The medical droid returned to the operating room, and one of R2-D2’s beeps sounded in the holo.
“It’s some kind of reproductive process, I think,” C-3PO said softly.
After a few minutes, Padmé whispered something to the medical droid, and Obi-Wan was summoned into the operating theater. He went to her side, and his voice came out of R2-D2’s holospeaker sounding even more tinny and distant than usual.
“Don’t give up, Padmé,” he said.
She looked up at him, seeming very weak. “Is it a girl?”
“We don’t know yet.” Obi-Wan looked toward the droid operating on her midsection. “In a minute…in a minute.”
Padmé winced with pain, then the medical droid lifted a tiny bundle into view.
“It’s a boy,” he announced.
Padmé’s voice was so weak that it was barely audible. “Luke…” She smiled faintly, struggling to extend a hand to touch the baby on the forehead, then repeated, “…Luke.”
The medical droid produced another bundle. “And a girl,” he announced.
“Leia,” Padmé said.
Obi-Wan leaned closer to her. “You have twins, Padmé. They need you…hang on!”
Padmé shook her head. “I…can’t.”
She winced again and took Obi-Wan’s hand. There seemed to be a necklace dangling from her fingers as she did this, but the holo was not clear enough to see what kind.
“Save your energy,” Obi-Wan urged.
Padmé’s gaze grew distant. “Obi-Wan…there…is good in him. I know there is…still.”
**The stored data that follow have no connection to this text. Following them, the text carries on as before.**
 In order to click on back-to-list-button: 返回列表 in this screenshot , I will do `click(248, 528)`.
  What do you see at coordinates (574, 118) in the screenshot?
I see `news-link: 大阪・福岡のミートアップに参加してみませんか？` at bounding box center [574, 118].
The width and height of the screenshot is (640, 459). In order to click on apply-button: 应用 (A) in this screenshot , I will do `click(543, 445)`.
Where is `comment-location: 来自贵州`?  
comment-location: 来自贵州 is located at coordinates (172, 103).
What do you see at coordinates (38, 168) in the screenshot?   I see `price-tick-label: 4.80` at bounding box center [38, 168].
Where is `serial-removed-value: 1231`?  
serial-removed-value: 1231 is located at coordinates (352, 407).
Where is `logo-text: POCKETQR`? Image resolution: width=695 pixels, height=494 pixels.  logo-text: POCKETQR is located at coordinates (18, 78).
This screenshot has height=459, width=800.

She let out a sudden gasp, then her hand dropped out of Obi-Wan’s, leaving the necklace dangling from his fingers. He gathered it into his palm, then turned his hand and began to study the jewelry with a shocked expression.
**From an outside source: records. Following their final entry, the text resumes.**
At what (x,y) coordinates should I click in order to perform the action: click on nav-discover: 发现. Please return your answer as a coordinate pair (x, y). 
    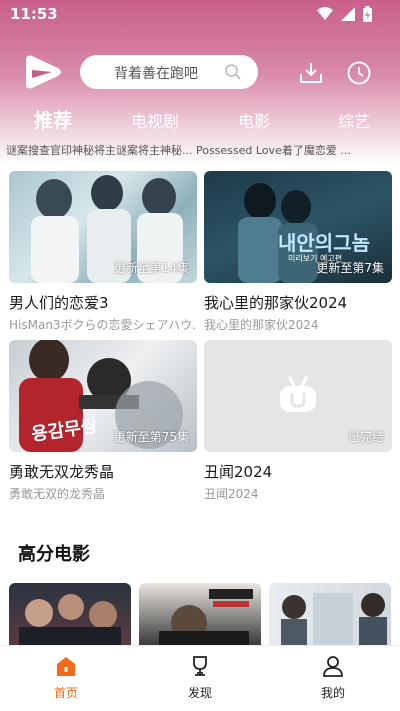
    Looking at the image, I should click on (200, 678).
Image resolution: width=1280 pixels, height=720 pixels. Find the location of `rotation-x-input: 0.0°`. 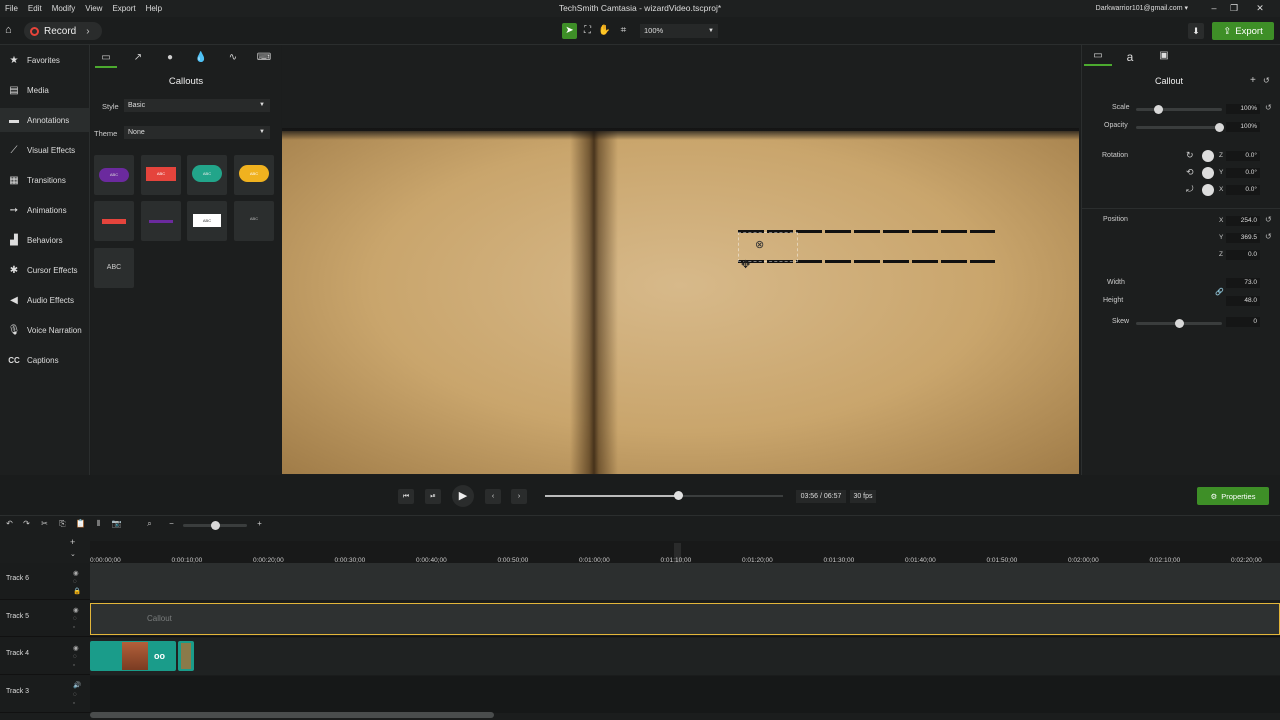

rotation-x-input: 0.0° is located at coordinates (1243, 190).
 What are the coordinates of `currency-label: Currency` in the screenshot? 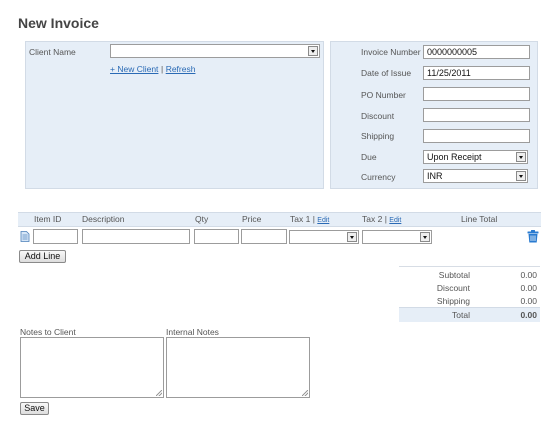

The holo ended, and R2-D2 tweedled a question.
When Luke did not answer, Jacen said, “Thank you, Artoo. That’s all we needed to see.”
R2-D2 tipped himself upright again, then swiveled his photoreceptor toward Luke and issued an apologetic whistle.
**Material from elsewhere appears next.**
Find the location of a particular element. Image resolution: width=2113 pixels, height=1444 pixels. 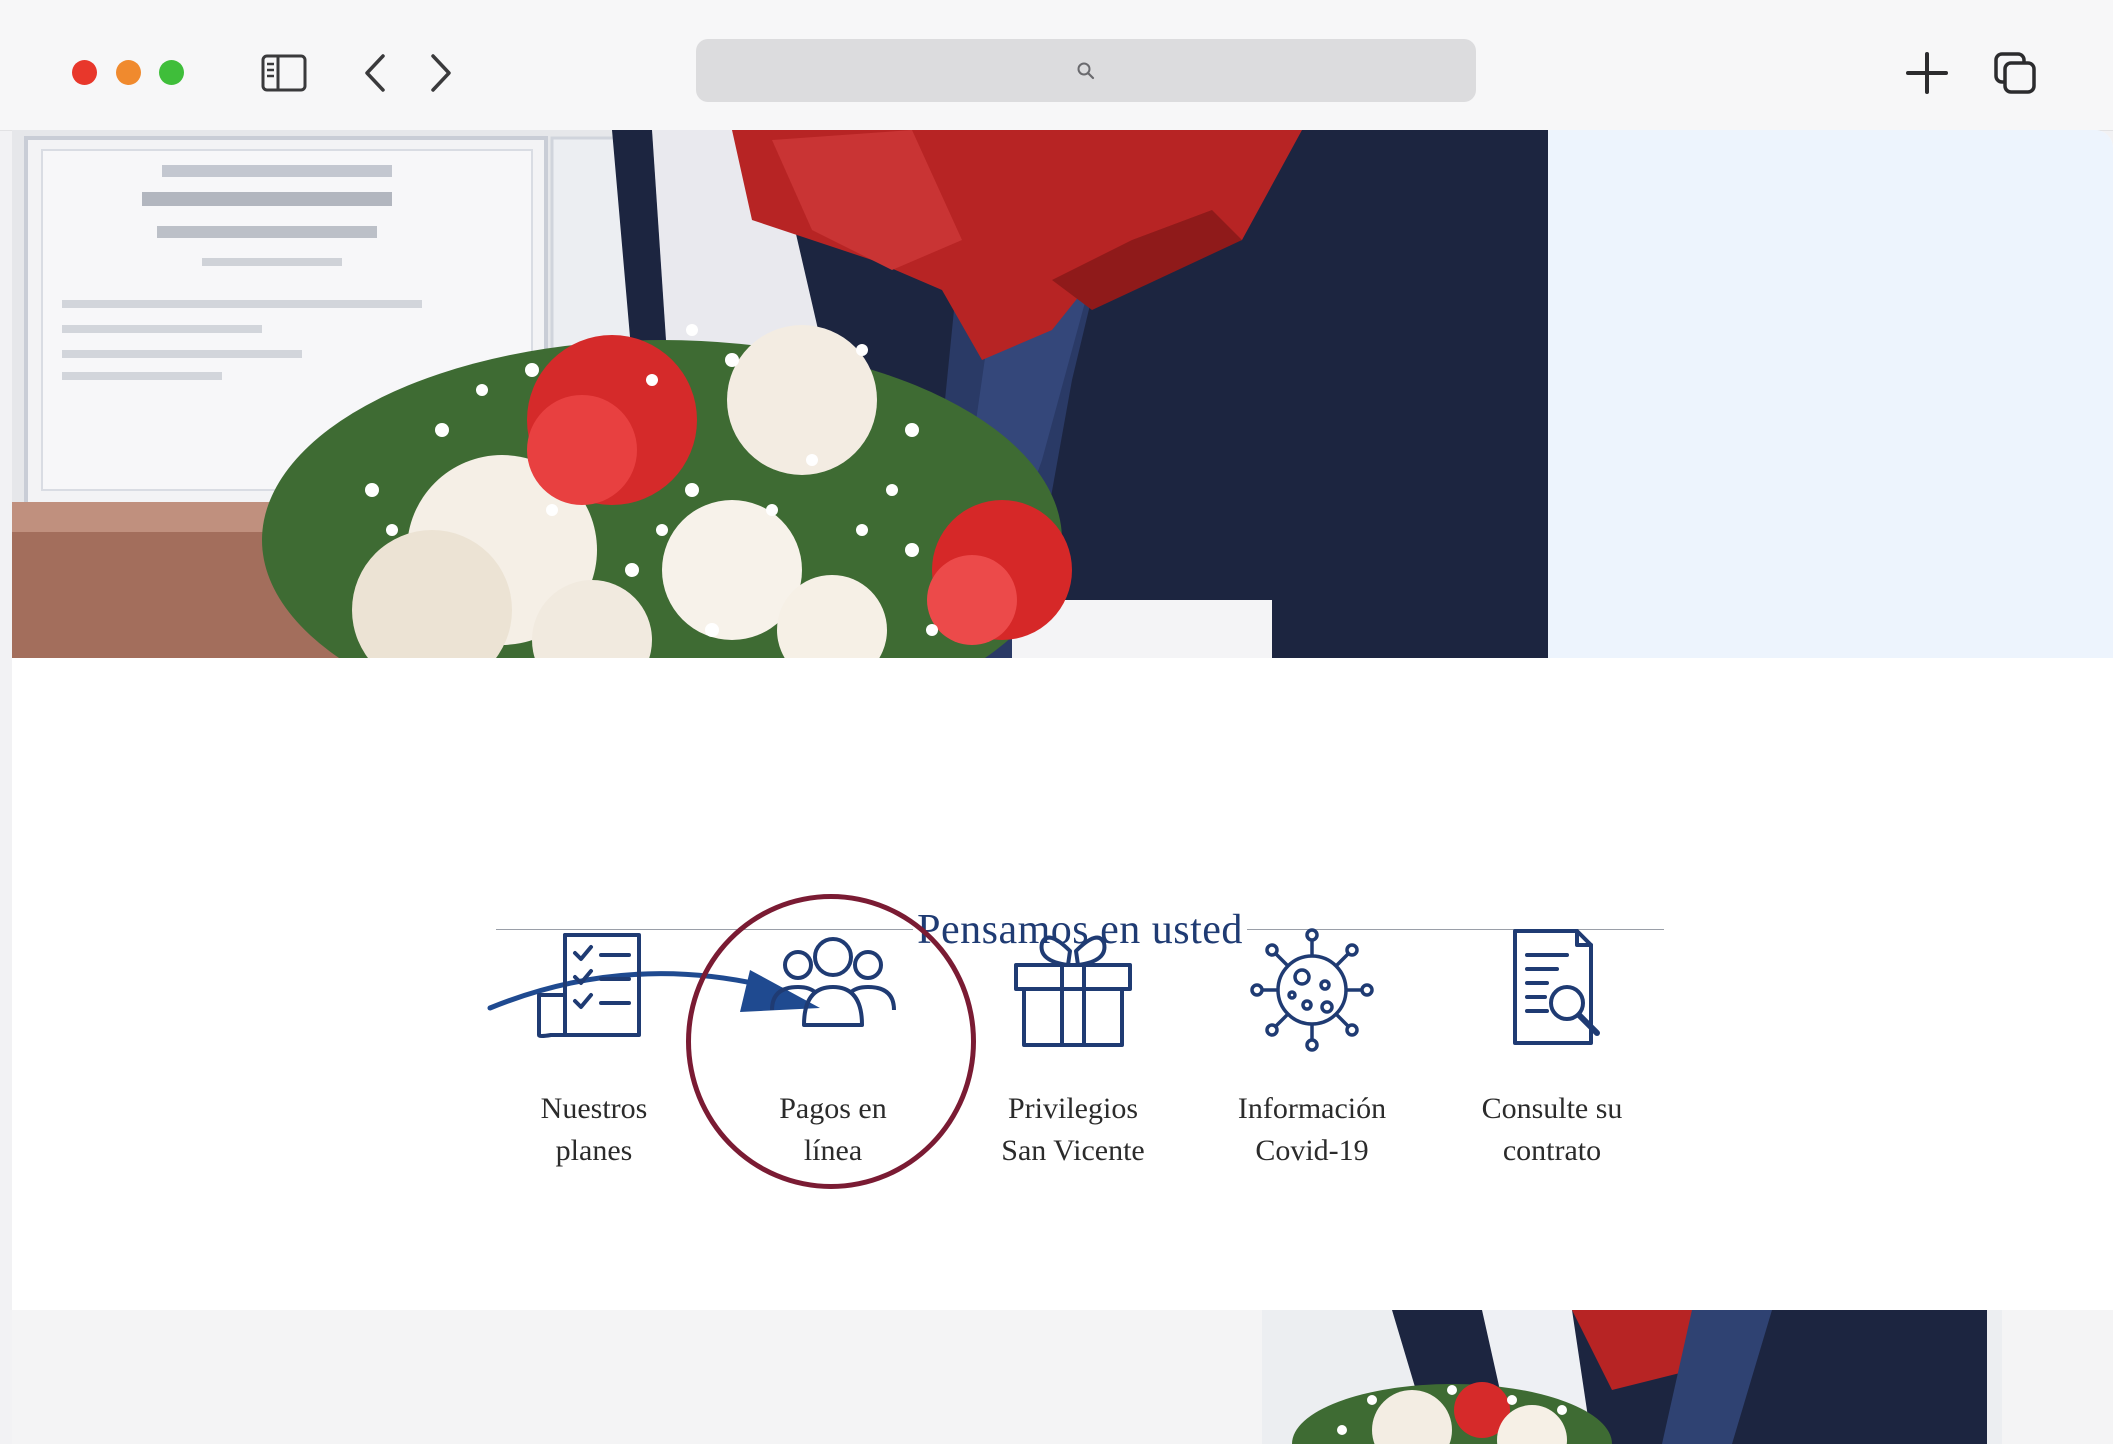

feature-consulte-su-contrato: Consulte su contrato is located at coordinates (1552, 1048).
“There’s nothing to apologize for, Artoo,” Mara said. Although Luke looked outwardly composed, she could feel how hard he was struggling to contain his grief, to keep his anguish from erupting in an explosion of fury and pain. “It had to be done.”
Jacen took Luke’s elbow, then squeezed until Luke’s blank gaze finally turned toward him. “Master, can you change what you saw in the holo?”
Luke shook his head. “Of course not.”
“That’s right. You can only accept it,” Jacen said. “Some misfortunes you can prevent, and you will. But others…sometimes all you can do is embrace the pain.”
Luke laid a hand across his nephew’s. “I understand. Thank you.”
“Good,” Jacen said. “Now use what you are feeling. Your anger and your grief can make you more powerful. Use them when you meet Raynar and Lomi Plo, and you will defeat them.”
A sudden wave of disgust rolled through the Force-bond between Mara and Luke, and Luke frowned and pulled his arm away from Jacen.
“No, Jacen,” he said. “That’s Vergere’s way of using the Force. It won’t work for me.”
Jacen’s face grew worried. “But you’re one against two, and they’ll have the Force potential of the entire Colony to draw on. You’ll need all the power you can get!”
“No,” Luke said. “I’ll need strength—and that comes from my way of using the Force.”
Jacen cast a worried glance toward Mara, and she began to grow fearful as well.
“Luke, I understand your hesitation,” Mara said. “But I’d feel better if you took another Master or two—”
“I’ve made my decision.” Luke smiled and squeezed her arm gently. “Don’t fear. Accept.”